- Vá com Deus Aline. Deus te abençoe.
Fecho a porto do carro e Ele vai embora . Na minha memória visual ainda está à imagem daqueles olhos miúdos cheios de lágrimas me pedindo alguns trocados. Na memória olfativa, ainda sinto o cheiro de comida podre, de madeira queimada, da cola e da fumaça impregnadas no corpo do moleque que, minutos atrás, me cercava como marimbondo em fúria pelo ninho destruído.
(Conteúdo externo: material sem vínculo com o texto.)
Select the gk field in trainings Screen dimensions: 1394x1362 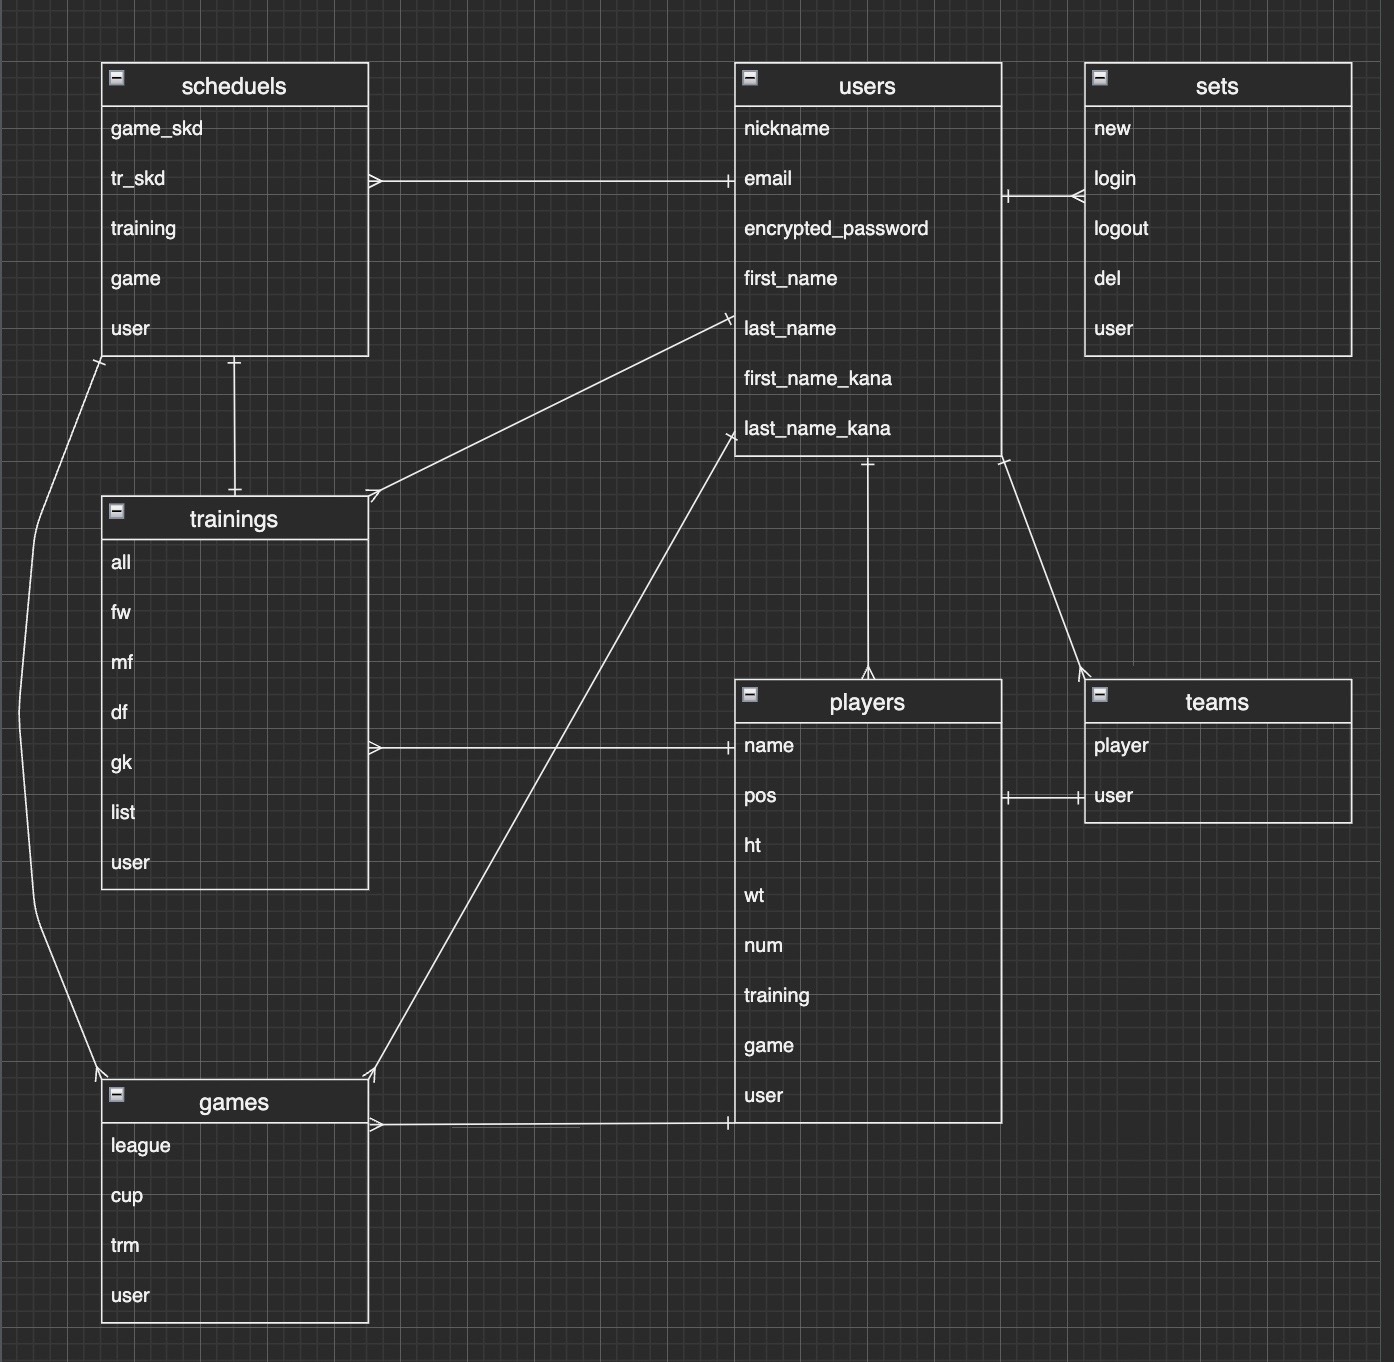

Carlinhos tem 13 anos. Cabelos tingidos de um amarelo encardido. As roupas sujas e rasgadas parecem ser as únicas. Nos pés, o chinelo desgastado pela ação do tempo. Nas mãos, segura um pote de cola e, subestimando minha inteligência medíocre, abusa de uma educação invisível para quem aprende, nas ruas, as lições da vida. Carlinhos se aproxima, sem ser hostil, e me trata como se fosse velha conhecida. Estava na Praça dos Mares em Salvador gravando uma passagem ( quando a repórter aparece em vídeo) para série de reportagem Infância Perdida. O cenário era perfeito para o meu texto. Precisava de um local onde houvesse meninos lançados à sorte. Lá encontrei não só o Carlinhos, mas uma dezena de outros meninos abandonados. O Carlinhos, sem dúvida, foi quem mais me cativou. Ele até gravou entrevista. Contou o seu drama. Uma história já de derrotas para quem começa a engatinhar na longa estrada da vida. Ele fugiu de casa porque apanhava da mãe e convivia com o alcoolismo do pai. Nas ruas aprendeu a cheirar cola e crack. No final da entrevista o menino me pediu para lhe pagar uma água de coco. Quando terminou de beber fez questão de me levar até o carro de reportagem, com o cuidado sensorial, de me salvar do atropelamento que seria inevitável devido a minha distração. Ele puxou meu braço com força de adulto me olhou e disse:
- Já pensou uma celebridade morta tão jovem
Fiquei sem ação. Apenas lhe dei um levo sorriso. Carlinhos se despediu pedindo, como um filho, que ainda não tive, para lhe tirar “desse mundo”. Pediu mais: que o encaminhasse a um centro de recuperação. Aquilo mexeu de uma forma comigo que prometi levá-lo para ser tratado. Não sei como farei isso, mas sinto que preciso mudar o rumo de uma criança sem destino, sem esperança, sem afeto.